Problem -
Listenin başından "coord(684,416)" geçen satıra kadar, o satır da dahil olmak üzere, olan bölümü hiç değiştirmeden döndür. Resimleri cevaba katma.

Kayıt kümesi -
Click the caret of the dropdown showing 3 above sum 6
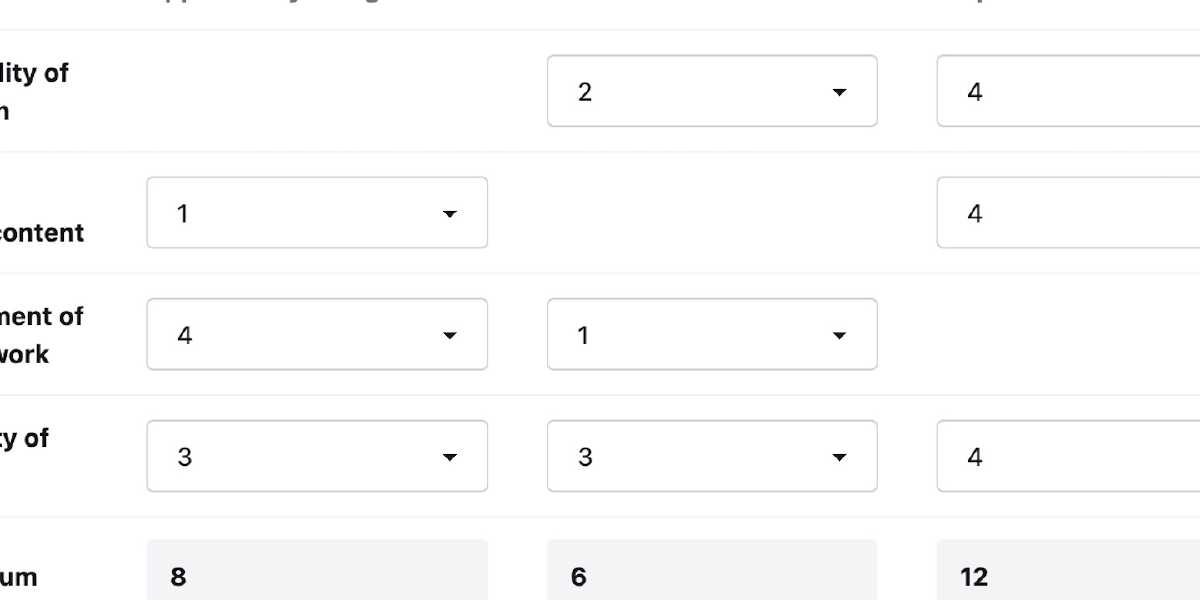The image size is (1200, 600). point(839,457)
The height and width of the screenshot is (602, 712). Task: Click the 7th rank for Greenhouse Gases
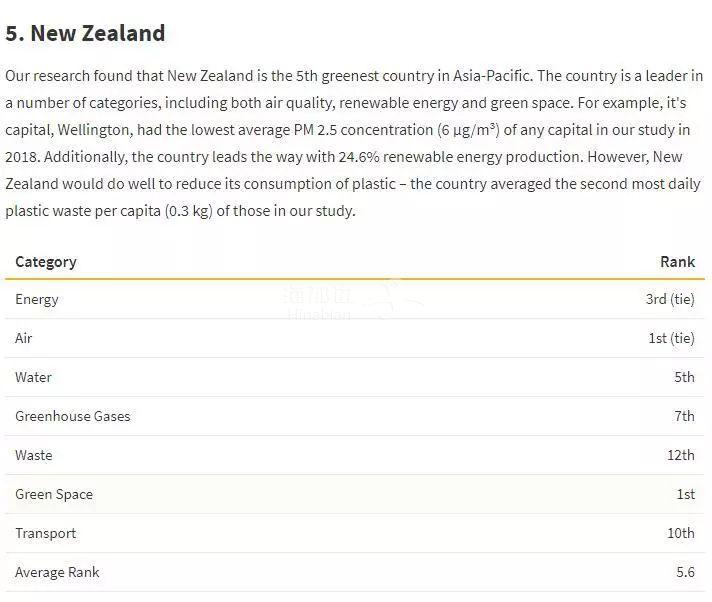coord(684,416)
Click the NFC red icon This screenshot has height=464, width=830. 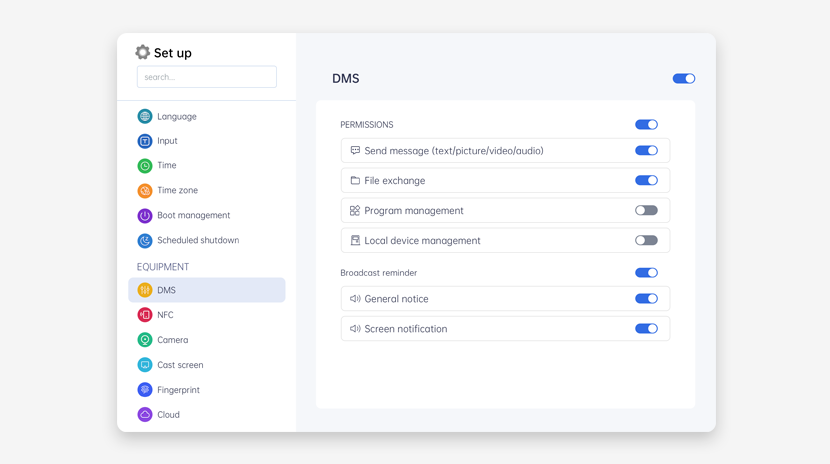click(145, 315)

Alıştırmanın çözümü -
Click the caret of the dropdown showing 3 above sum 6
The image size is (1200, 600). point(839,457)
The height and width of the screenshot is (602, 712). Task: Click the 7th rank for Greenhouse Gases
coord(684,416)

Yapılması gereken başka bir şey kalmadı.